**Document text:**
## START
Now, if something changed about the file--for instance, if the file's contents were not converted from Kelvin to Celsius, we would detect it as a change in the checksum.


In [161]:
hash_func = hashlib.sha256()

with open('./barrow.temperature.csv', mode = 'rb') as file_stream:
    hash_func.update(file_stream.read())
    
assert hash_func.digest() == b'}\x00\x00U\xfb\xaf\xd2\xc6\x11\xbe\xc8Rl\x9b\xacd\xa4D9\x99"\xde\x02A\xf5dR\xdd\x94k\xaa\xf6'


---------------------------------------------------------------------------
AssertionError                            Traceback (most recent call last)
<ipython-input-161-2a6be7c7852e> in <module>()
      4     hash_func.update(file_stream.read())
      5 
----> 6 assert hash_func.digest() == b'}\x00\x00U\xfb\xaf\xd2\xc6\x11\xbe\xc8Rl\x9b\xacd\xa4D9\x99"\xde\x02A\xf5dR\xdd\x94k\xaa\xf6'

AssertionError: 

Unit Testing

A good test is one that verifies that a small and specific part of your code is working. If a test is written too generally, then we don't actually know went wrong when the test fails. In general, when we test a specific part of a larger code base, we are unit testing.

Python has a built-in unit testing module. Let's try it out.

import unittest

class Main(unittest.TestCase):

    def test_range_overlap_with_disjoint_ranges(self):
        'Should return None for ranges that do not intersect'
        self.assertEqual(range_overlap([ (0.0, 1.0), (5.0, 6.0) ]), None)
        self.assertEqual(range_overlap([ (0.0, 1.0), (1.0, 2.0) ]), None)

    def test_range_overlap_with_single_range(self):
        'Should return same input when single range is provided'
        self.assertEqual(range_overlap([ (0.0, 1.0) ]), (0.0, 1.0))


if __name___ == '__main__':
    unittest.main()

Analyzing and Optimizing Performance

This workshop on Python has largely been framed as offering a way to improve your productivity. If we are able to get the same job done faster by using Python and other computational tools to automate our workflow, we're definitely going to get the job done faster. But how does Python software typically compare to software written in other languages? How can we measure the performance of a Python program and think critically about its effects on our productivity?

Whenever we think about a new programming task and how to implement it, there are choices to be made, first and foremost as to which programming language to use. We talked about compiled languages like C, C++, and Java earlier. A software program written in a compiled language will almost always take less time to complete the same task than a program written in an interpreted language, like Python. There are several reasons for this, most beyond the scope of this discussion.
## END
**Given data:**
## START
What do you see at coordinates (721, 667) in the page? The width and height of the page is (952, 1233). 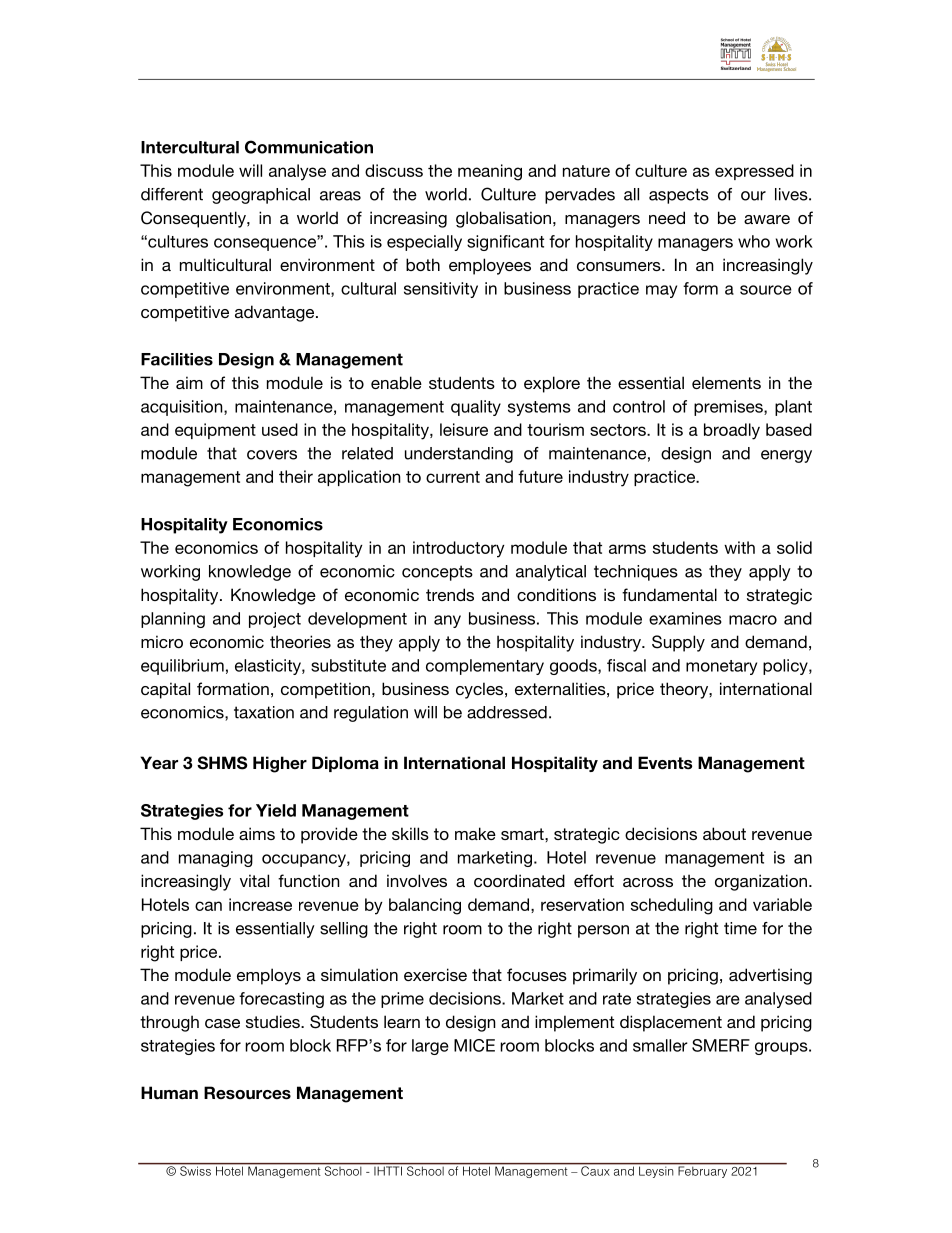 I see `monetary` at bounding box center [721, 667].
## END
**Tasks:**
1) In the Python workshop text, what is testing a specific part of a larger code base called?
2) Continue the Python workshop text from its final sentence.

**Results for each task:**
1) Unit testing.

2)
Importantly, however, we have to consider the differences between languages like C, C++, or Java and a language like Python. While compiled programs, once written, run faster, they take longer to write than a program in Python because Python offers higher-level tools and constructs for getting work done, automatically handling things like file input/ output, memory management, and data types. Thus, it will almost always take you, the programmer, less time to create the equivalent program in Python than in other languages. The time it takes to write has to be considered as part of the total "running time" of any task you're considering.

The time it takes to re-write any code should also be considered before attempting to change a program to make it run faster.

"Premature optimization is the root of all evil." - Sir Tony Hoare (later popularized by Donald Knuth)

Benchmarking

A software program can be benchmarked in many ways: the time it takes to finish a task, the average framerate during a video game's animation, or the total amount of memory required.

An easy way to benchmark a Python program's runtime, is to use the Unix program time.

$ time python3 myscript.py

The specific meaning of the three measurements provided are:

  • "Real" time is the actual time elapsed, from start to finish.
  • "User" time is the amount of CPU time spent outside of the kernel, during the Python process. This might include time Python spent doing other things, like garbage collection.
  • "Sys" time is the amount of CPU time spent inside the kernel. Since there are certain things that the Python process is not allowed to do, but might be required to complete the task, like allocating more memory.

"Real" time might be long just because there are other programs running on your system and the Python process had to wait. If you add the "sys" and "user" times together, this gives you the amount of time your CPU(s) spent running that process regardless of other programs running. Also, if their sum is much less than the "real" time, it is likely that most of the program's performance issues are related to input-ouput (according to Huy Nguyen).

Another easy benchmark for small bits of Python code is provided through Python's timeit module.

$ python3 -m timeit -n 10000 -r 3 "[str(n) for n in range(100)]"
10000 loops, best of 3: 15.7 usec per loop

$ python3 -m timeit -n 10000 -r 3 "map(str, range(100))"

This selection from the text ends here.